La première fois que je suis restée sur un terrain désigné, c’était il y a longtemps. J’étais toute jeune, je devais avoir une trentaine d’années. Il était à Brest, à Sainte-Anne-du-Portzic. Il y avait un camping vide pour les gadjé et, autour, il y avait plein de voyageurs qui n’avaient pas de place, alors ils ont ouvert cet ancien terrain de camping. C’était au bord de la mer. Ils nous ont ouvert ça, mais il n’y avait pas beaucoup de place non plus. Une dizaine de caravanes. Il y avait un grand champ derrière, pour les loisirs des gadjé. Quand ils ont vu qu’on n’avait pas assez de place, ils ont goudronné le champ et on avait un peu plus de place. C’était toujours payant, on payait notre place. C’était moins cher à cette époque-là. On n’avait pas de bloc, rien du tout. Il y avait seulement deux toilettes, mais pas de douche. Ce terrain à Sainte-Anne-du-Portzic a été fermé, et ils ont ouvert un autre terrain plus loin, plus en campagne, à Kervalan. C’était il y a bien vingt ou vingt-cinq ans. Aujourd’hui, à Sainte-Anne-du-Portzic, ils ont créé des maisons sociales, mais pas pour nous, pour les gadjé. Donc ils ont refait un autre terrain, encore plus loin, dans les usines cette fois, tout bétonné, avec des blocs. Les occupants de ce terrain payent très cher. Pour l’eau et le courant, c’est des 50 ou 40 euros par semaine [par emplacement]. Certains ne peuvent pas rester, parce que c’est trop cher. Surtout qu’on n’a pas le droit aux APL, alors parfois on n’y arrive plus. Dans ces cas-là, on se met ailleurs, sur des parkings ou dans des faux chemins, mais on n’est pas tranquilles, on se fait quand même pourchasser de tous les côtés.
[Guipavas, Finistère | Valentin Merlin]
Les terrains désignés sont dans des endroits compliqués, parce qu’il y a beaucoup de gens qui n’en veulent pas autour de chez eux. Ils font des pétitions. Pour mettre un terrain en place, il faut des années et des années avant que ça soit accepté. Il faut que ça convienne à l’entourage et au maire. Des fois, ça change de maire et le nouveau ne veut plus construire de terrain. Faut bien qu’on se mette quelque part, non ? Ce n’est pas parce qu’on est en caravane qu’on doit rester au milieu des routes.

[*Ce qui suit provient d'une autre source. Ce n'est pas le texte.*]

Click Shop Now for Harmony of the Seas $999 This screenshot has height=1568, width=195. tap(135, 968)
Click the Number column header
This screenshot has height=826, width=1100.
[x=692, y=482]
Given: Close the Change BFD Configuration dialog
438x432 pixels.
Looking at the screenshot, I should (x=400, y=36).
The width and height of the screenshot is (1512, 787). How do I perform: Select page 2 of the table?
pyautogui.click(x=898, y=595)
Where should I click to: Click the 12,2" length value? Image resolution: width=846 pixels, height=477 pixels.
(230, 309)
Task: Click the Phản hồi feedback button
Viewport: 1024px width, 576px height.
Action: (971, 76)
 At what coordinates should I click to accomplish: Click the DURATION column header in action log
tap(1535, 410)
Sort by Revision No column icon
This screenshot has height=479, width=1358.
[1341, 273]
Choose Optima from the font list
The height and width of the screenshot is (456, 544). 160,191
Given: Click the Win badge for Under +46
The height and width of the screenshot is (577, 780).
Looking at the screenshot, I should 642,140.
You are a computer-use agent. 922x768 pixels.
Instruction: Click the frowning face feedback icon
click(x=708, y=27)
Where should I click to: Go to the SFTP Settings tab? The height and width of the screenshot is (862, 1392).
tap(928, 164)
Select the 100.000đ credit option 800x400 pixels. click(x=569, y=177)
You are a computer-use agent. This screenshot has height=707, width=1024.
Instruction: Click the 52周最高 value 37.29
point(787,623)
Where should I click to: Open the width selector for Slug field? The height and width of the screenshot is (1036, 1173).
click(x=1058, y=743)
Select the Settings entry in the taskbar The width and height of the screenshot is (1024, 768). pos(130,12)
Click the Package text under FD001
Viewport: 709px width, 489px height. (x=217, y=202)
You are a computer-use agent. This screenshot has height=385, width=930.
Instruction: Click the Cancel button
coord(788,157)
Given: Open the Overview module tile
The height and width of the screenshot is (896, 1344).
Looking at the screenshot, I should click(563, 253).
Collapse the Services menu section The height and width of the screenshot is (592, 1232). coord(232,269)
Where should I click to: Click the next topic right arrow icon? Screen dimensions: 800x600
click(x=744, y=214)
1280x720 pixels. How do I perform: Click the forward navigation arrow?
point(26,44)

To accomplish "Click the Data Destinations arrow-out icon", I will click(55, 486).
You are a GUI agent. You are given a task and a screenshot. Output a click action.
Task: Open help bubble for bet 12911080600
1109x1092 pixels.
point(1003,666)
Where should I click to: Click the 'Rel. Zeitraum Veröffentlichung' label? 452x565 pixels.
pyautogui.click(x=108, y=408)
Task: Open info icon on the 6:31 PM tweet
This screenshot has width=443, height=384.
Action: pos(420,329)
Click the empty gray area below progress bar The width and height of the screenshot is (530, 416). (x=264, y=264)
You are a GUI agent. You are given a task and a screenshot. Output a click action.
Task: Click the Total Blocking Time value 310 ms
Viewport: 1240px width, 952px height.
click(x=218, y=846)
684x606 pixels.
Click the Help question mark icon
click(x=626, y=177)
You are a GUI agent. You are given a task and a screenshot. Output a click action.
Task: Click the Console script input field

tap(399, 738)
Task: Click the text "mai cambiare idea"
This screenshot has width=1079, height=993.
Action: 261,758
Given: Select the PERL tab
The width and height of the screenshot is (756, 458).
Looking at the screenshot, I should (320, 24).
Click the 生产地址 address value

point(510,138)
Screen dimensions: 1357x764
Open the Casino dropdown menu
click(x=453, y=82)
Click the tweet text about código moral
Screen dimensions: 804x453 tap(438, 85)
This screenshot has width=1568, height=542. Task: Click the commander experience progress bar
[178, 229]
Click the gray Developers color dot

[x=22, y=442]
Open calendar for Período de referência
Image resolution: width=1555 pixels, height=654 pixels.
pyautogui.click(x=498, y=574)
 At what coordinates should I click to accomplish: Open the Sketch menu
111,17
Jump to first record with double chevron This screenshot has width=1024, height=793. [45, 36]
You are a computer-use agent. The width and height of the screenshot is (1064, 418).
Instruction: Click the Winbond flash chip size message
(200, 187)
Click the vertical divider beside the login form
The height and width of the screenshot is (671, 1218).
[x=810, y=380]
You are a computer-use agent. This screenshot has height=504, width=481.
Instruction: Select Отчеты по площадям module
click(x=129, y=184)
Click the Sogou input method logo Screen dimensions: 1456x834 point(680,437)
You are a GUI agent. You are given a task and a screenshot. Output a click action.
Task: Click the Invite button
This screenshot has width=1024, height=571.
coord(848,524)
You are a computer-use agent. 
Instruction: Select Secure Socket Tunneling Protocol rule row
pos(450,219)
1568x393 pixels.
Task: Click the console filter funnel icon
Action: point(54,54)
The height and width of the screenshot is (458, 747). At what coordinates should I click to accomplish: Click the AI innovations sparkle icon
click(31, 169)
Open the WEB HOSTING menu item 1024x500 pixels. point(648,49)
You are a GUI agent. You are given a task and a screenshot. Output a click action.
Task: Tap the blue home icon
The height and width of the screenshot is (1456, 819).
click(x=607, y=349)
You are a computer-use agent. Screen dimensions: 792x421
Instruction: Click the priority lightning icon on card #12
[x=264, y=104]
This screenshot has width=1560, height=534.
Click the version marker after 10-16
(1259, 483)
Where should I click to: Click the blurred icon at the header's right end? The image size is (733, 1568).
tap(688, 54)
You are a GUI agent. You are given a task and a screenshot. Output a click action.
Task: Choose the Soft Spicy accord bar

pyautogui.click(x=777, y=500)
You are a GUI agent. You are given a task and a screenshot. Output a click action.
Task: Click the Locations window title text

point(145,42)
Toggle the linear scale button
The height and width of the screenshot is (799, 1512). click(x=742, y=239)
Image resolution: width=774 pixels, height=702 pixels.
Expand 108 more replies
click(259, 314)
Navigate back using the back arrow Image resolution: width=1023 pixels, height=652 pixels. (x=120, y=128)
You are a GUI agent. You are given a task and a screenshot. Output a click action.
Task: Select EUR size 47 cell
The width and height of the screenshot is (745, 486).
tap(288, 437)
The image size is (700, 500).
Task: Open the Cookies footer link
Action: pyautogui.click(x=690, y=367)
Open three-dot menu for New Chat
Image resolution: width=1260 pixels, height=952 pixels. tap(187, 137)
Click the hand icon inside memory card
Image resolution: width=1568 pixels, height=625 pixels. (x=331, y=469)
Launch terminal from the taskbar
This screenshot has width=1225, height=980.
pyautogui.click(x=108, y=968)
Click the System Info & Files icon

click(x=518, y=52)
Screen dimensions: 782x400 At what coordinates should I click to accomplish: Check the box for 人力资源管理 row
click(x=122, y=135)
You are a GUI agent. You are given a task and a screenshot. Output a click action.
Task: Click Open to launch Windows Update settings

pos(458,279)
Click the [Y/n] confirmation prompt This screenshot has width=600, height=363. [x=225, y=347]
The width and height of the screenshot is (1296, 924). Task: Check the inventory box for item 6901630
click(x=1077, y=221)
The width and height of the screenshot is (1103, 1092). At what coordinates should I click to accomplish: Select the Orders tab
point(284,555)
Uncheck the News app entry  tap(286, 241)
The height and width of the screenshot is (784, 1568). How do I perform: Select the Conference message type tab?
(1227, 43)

Alors des fois, quand on voit un petit parking ou une petite place, on essaie de se mettre, mais les gens des alentours ne veulent pas. Ils portent plainte. Ils ont peur que leur terrain diminue de prix — on diminue la valeur. Ils ne veulent pas de nous. « Allez plus loin ! Allez plus loin ! »
« Faut bien qu’on se mette quelque part, non ? Ce n’est pas parce qu’on est en caravane qu’on doit rester au milieu des routes. »
Les terrains désignés sont mis dans des zones pour nous cacher. Les gadjé ne veulent pas de nous comme voisins, ils font des pétitions, ils ont plein de préjugés. Ils disent n’importe quoi pour avoir gain de cause. Quand quelqu’un ne veut pas d’un autre, il faut bien trouver une excuse pour qu’il s’en va. Alors ils trouvent toutes sortes d’excuses, c’est du préjugé, du racisme, de la discrimination. C’est toujours comme ça. Il y a même des villes qui paient plutôt que de construire une aire d’accueil — comme c’est la loi pour les villes de plus de cinq mille habitants, certaines mairies préfèrent payer des procès, des amendes plutôt que de construire des terrains. C’est vrai que parfois les maires ont des difficultés pour avoir les autorisations de construction à cause des contribuables qui ne veulent pas. Alors certains paient aussi d’autres villes pour que les caravanes ne soient pas chez eux.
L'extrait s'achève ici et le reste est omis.